Powerpoint’s Biggest Frustrations – I Hate Bullet Points

In this webinar clip from the Business Watch Network webinar “Powerpoint’s Biggest Frustrations”, Nolan Haims talks about bullet points in Powerpoint presentations, and he gives some alternatives to using bullet points utilizing a technique called “chunking”.


Let’s now talk about…maybe this is more of a frustration from our audiences, maybe it’s for you too — bullet points. There’s this golden rule of presentation, right? “Present unto others, as you would have presented unto you.” And if you yourself don’t want to see slides of page of bullet points, then maybe you shouldn’t be giving other people slides of page numbers.

But what do we do? What is the solution to bullet points? If we have a slide like this, the bullet point is actually really difficult, cognitively, to read. It says, “Everything’s the same”, and look at it all, it’s hard to scan. So our solution for getting rid of bullet points is a technique called “chunking”. And here’s what it is. It’s very simple.

You basically take every bullet point, vertical list of bullet points, and you separate it out. You lay it out horizontally, visually, graphically, on the page. Just like that. So that, from this to this. That’s chunking in a nutshell.

Now, once you learn this, it becomes a cooking technique. And I’m going to show you how to do this too, but it becomes a cooking technique where you can riff on it, and use it in different ways, because every deck that we touch for clients, every deck we design, when we see bullet points, we start thinking, how can we chunk these out? So this slide is not terrible, but chunked out I think it’s more readable. I think it’s more graphic. Getting rid of those stupid, little, round, circle bullets, I just think, is better for everyone. And as I said, we will always find a way. We will always chunk things out, on almost any deck we touch, in some way.

Whether we put things in a grid, whether we pair them with icons or images, whether we put those chunks in circles, or get a stock image of posters and put them in that. Whatever we do, we are going to find a way to chunk things out.

I would argue that even this slide, which is barely designed, is better than the same slide as bullet points. But as I said, it’s a cooking technique. You can add more to the stew. You can add imagery. You can add iconography, right? There’s so many ways you can use it as a base technique to build on. So let me show you a really awesome technique for chunking, that does not have to take forever.

Now, we already saw the bright slide tool. You could actually use the bright slide tool. I could split this up into boxes, but I’m going to do something even better, which is going to be even more efficient, and I’m going to turn this into SmartArt. Now, don’t get excited. I don’t like SmartArt. You probably don’t either, because it looks like everyone else’s stuff. But you can use it as a means to an end, because if I’m under the home tab, right, and I’ve selected a text box, and I go up here to this little button, it’s a little hidden, but it’s called convert to SmartArt. Everything has to be in one text box. If I pull this down, watch what happens when I hover over some of these things. Oh, look. It’s chunking. Right? You don’t want to go to these, but I generally use this.

This is a hierarchy list or org chart, right?

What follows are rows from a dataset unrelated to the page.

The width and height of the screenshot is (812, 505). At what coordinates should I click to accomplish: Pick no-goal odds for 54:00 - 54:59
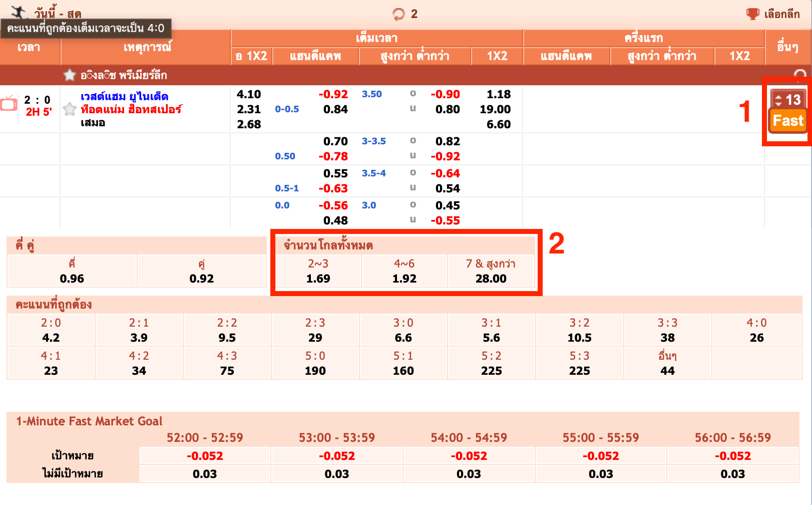[469, 474]
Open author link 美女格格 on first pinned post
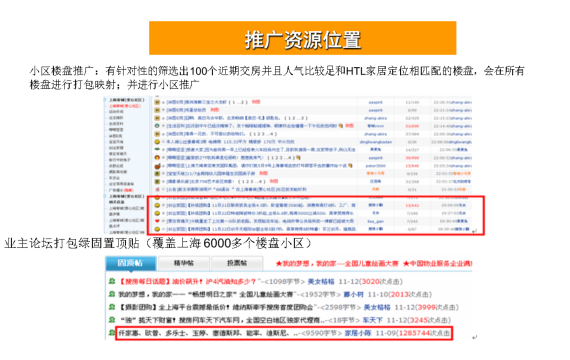 pyautogui.click(x=321, y=281)
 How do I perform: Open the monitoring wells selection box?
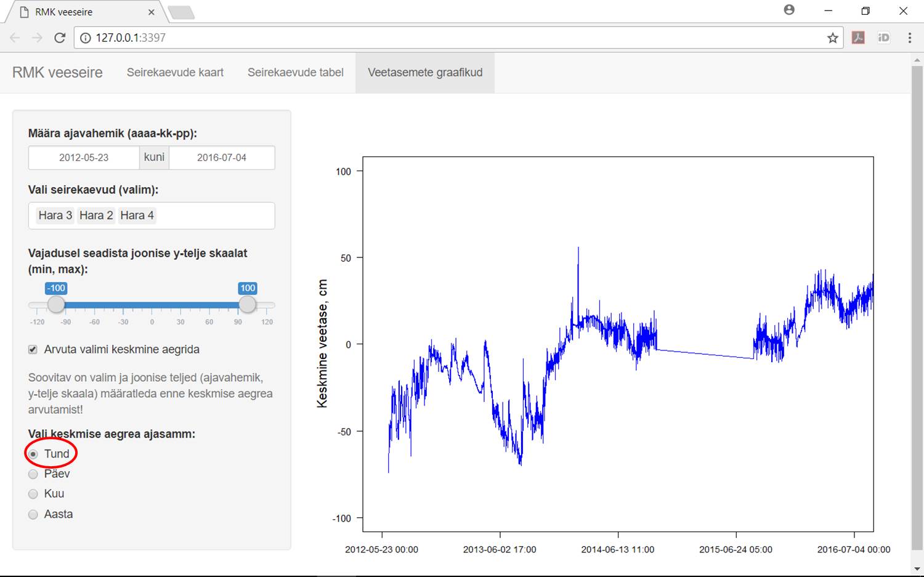tap(209, 216)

I’ll use one of those, because look, once you click it, it becomes SmartArt, and you can actually take advantage of the SmartArt here. If you need to add a bullet point, you can do that. If you need to take one away, you can do that as well. Let’s say I don’t want that last one. Right? You can take that away and mark it. So once you get what you want, don’t leave it in SmartArt, but right click and go to Group, Ungroup. And you can do this to any SmartArt. Once you do that, no more SmartArt. It is literally just a group of shapes, which you can then, if you need to make them bigger, whatever.

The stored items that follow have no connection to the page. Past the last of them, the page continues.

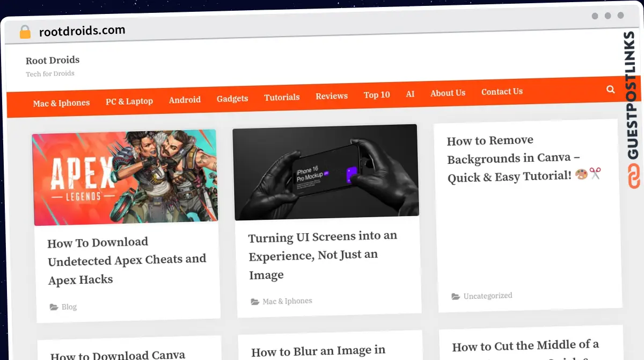Select the Android menu item

(x=185, y=99)
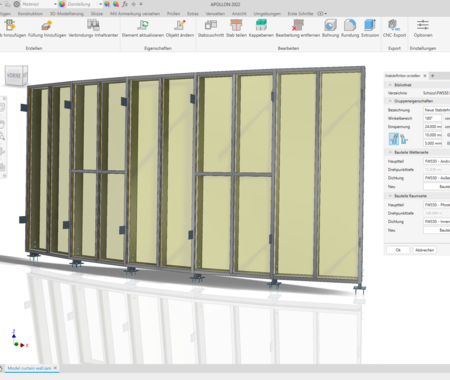Open the Verbindungs-Inhaltcenter
Image resolution: width=450 pixels, height=380 pixels.
[93, 28]
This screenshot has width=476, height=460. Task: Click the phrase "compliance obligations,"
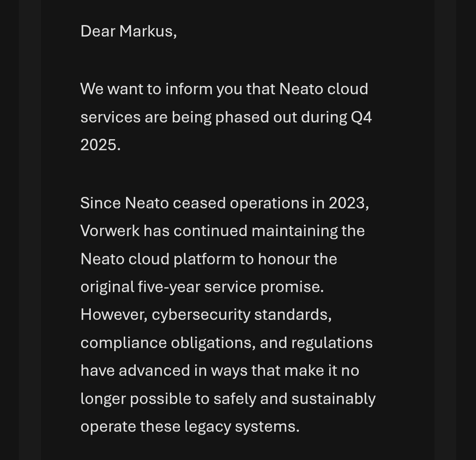[x=168, y=343]
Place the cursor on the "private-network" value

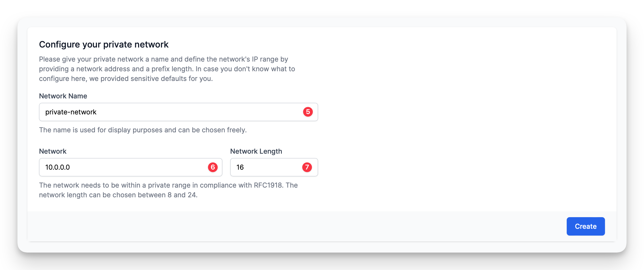pos(71,112)
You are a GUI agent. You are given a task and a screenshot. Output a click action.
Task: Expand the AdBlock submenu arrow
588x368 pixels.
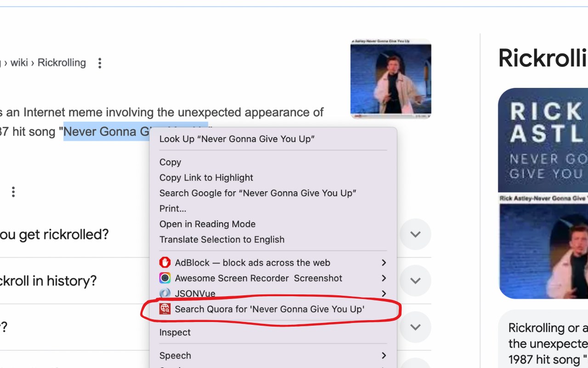(x=384, y=263)
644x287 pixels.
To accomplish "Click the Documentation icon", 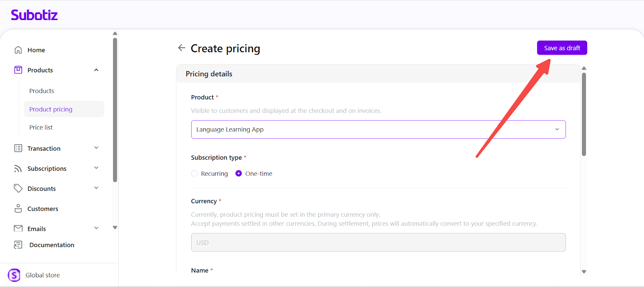I will (18, 245).
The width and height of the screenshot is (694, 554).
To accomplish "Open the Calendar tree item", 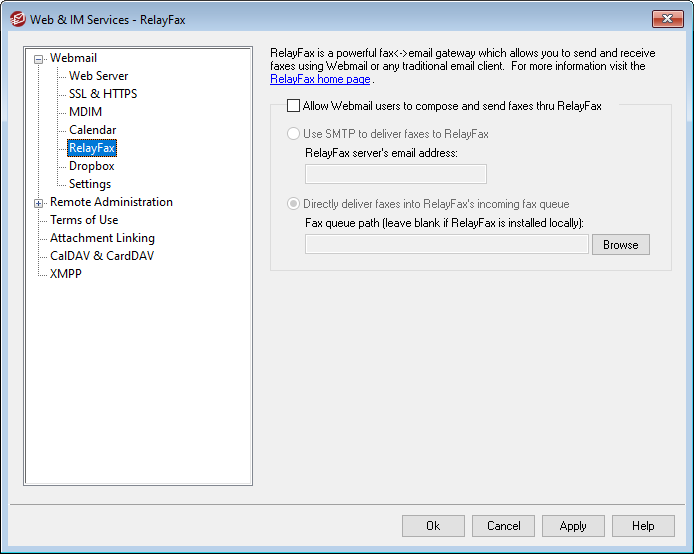I will [x=92, y=130].
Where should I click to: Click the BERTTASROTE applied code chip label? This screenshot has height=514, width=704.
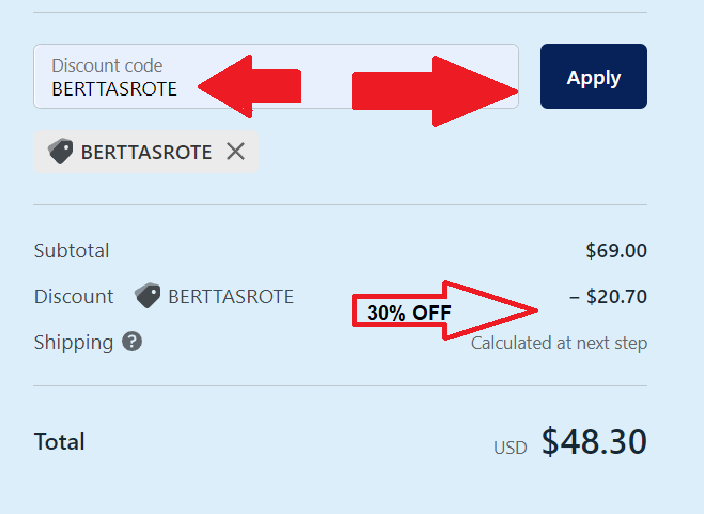[146, 152]
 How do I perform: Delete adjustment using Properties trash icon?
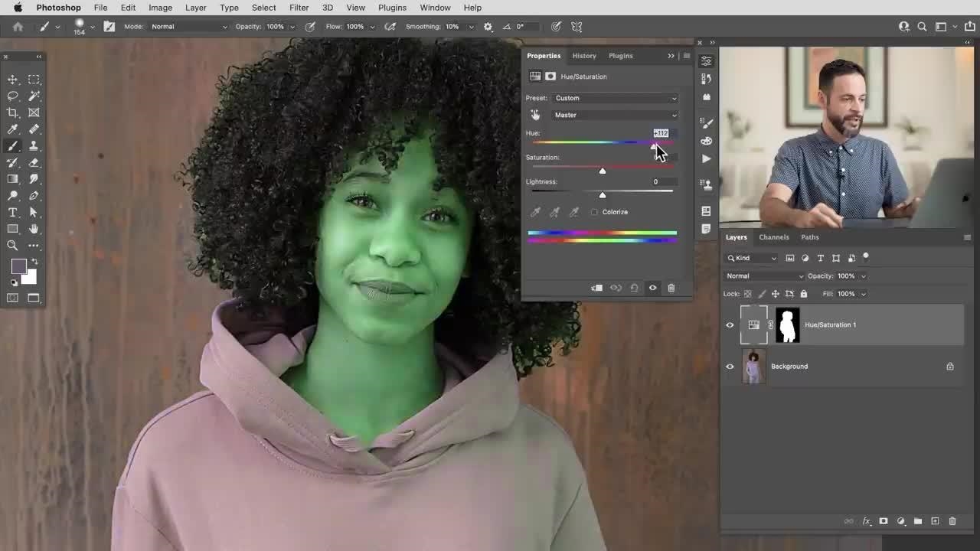coord(671,288)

And then, once you see that, you’re like, “Oh, my rounded corners got messed up. I don’t really want round corners. I just want, I’m going to go to “edit shape”. I actually just want…I want circles. Let me try circles. But oh, those are kind of oval now.” You can just fix them that way. Whatever. Now, the point is you just have shapes. They’re all aligned. They’re all distributed. You can do whatever you want with them. Add icons. So instead of thinking of it as SmartArt, think of it as, I don’t know, Smart Start. Right? It’s a means to an end.